Un teatro di incontri e tradizione 

Speciale Biennale Teatro Venezia

teatro
Noi non cesseremo l’esplorazione
E la fine di tutto il nostro esplorare
Sarà arrivare dove iniziammo
E conoscere il luogo per la prima volta

Sul modello dei versi di T.S. Eliot il 54. Festival Internazionale del Teatro della Biennale di Venezia è un lungo viaggio di esplorazione dell’arcipelago teatrale mondiale, un viaggio nel quale riecheggiano memorie antiche e saperi ancestrali, ma anche ansie comuni e condivise per le grandi tematiche universali della nostra contemporaneità: i conflitti, le migrazioni, il precario equilibrio ecologico del pianeta.

Il titolo di questa edizione- suggestivo ed evocativo -è ALTER native, a suggerire da un lato il cambiamento, la possibilità che un incontro ci trasformi, mentre dall’altra native si richiama a ciò che è radicato nella propria cultura.
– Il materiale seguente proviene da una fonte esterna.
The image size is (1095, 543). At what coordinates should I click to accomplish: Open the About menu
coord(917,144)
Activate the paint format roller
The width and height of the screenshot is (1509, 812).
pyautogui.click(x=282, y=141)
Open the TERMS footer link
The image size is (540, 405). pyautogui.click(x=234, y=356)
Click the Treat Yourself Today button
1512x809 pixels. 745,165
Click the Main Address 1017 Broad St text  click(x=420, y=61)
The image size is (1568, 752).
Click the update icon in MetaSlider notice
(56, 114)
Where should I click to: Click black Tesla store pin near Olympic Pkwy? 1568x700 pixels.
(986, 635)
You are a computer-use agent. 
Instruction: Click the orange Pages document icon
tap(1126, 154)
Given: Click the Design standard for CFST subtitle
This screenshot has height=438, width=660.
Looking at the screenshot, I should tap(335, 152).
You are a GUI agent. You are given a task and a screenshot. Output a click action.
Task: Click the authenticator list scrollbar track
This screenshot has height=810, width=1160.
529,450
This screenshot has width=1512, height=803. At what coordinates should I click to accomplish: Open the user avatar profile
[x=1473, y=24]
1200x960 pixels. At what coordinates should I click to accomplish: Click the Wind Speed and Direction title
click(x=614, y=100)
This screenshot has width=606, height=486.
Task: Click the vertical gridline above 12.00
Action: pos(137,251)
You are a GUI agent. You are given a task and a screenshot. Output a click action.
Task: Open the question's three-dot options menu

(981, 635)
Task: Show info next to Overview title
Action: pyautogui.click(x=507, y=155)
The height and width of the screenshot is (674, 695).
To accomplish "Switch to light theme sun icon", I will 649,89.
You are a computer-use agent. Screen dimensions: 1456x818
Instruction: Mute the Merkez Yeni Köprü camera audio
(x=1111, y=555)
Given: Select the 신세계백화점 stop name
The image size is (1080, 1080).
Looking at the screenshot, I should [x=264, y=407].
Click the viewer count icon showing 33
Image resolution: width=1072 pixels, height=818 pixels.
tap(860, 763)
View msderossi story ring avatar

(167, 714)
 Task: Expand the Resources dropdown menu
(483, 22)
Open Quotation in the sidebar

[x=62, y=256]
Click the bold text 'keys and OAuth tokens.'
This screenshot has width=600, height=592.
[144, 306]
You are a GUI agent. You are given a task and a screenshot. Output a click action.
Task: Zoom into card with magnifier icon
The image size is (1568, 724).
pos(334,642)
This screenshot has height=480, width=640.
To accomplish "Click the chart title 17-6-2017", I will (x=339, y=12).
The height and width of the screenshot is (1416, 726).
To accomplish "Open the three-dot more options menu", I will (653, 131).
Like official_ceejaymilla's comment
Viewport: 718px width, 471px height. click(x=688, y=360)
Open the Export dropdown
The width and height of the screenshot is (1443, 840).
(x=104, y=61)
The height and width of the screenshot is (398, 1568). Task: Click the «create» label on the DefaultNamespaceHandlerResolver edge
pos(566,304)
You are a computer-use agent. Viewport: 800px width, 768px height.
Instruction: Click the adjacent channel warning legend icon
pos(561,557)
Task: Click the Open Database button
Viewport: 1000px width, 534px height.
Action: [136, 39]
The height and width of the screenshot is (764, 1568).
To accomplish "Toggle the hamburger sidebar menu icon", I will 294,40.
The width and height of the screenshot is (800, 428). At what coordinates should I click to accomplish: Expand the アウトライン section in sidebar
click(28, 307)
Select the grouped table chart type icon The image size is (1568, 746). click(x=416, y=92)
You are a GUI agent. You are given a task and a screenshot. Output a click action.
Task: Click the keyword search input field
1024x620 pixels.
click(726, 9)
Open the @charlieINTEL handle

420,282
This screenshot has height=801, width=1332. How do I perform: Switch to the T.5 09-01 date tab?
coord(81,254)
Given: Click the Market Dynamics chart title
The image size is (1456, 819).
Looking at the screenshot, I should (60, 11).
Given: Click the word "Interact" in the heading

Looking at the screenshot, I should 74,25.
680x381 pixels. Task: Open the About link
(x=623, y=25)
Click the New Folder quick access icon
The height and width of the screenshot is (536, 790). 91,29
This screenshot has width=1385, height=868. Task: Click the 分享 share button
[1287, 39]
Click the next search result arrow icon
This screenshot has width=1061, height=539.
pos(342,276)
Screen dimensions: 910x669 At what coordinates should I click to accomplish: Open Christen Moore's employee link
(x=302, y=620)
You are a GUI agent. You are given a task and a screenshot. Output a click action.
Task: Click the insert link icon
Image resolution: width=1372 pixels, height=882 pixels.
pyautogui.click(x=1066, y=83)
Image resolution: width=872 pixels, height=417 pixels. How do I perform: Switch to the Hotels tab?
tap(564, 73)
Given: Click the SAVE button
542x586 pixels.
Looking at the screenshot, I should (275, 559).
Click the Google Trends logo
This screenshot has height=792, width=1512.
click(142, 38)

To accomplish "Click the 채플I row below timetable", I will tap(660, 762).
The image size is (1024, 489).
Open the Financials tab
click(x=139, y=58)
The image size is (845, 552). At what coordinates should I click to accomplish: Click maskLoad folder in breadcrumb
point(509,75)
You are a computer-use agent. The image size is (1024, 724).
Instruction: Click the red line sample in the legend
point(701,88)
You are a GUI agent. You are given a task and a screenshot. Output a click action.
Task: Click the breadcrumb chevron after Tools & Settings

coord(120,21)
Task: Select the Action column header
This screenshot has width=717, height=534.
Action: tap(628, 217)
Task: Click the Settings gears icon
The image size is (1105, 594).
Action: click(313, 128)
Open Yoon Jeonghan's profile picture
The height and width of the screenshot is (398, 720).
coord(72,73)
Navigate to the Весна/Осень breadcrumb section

Un richiamo voluto dal direttore artistico Willem Dafoe e dal suo team, all’incontro e allo scambio tra culture. Ed è a tutti gli effetti una Biennale di incontri con drammaturgie e spettacoli inusuali quella che accoglie il pubblico di quest’anno.

Charlot” la racconta attraverso le voci e il lavoro di alcuni dei protagonisti che dall’Africa, alla Grecia, all’Albania arrivano in laguna per presentare le loro storie. Con Emma Dante, Dorcy Rugamba, Christos Stergioglou, Alex Drakos Ktistakis, Alberto Colombo Sormani, Mario Banushi, Davide Iodice.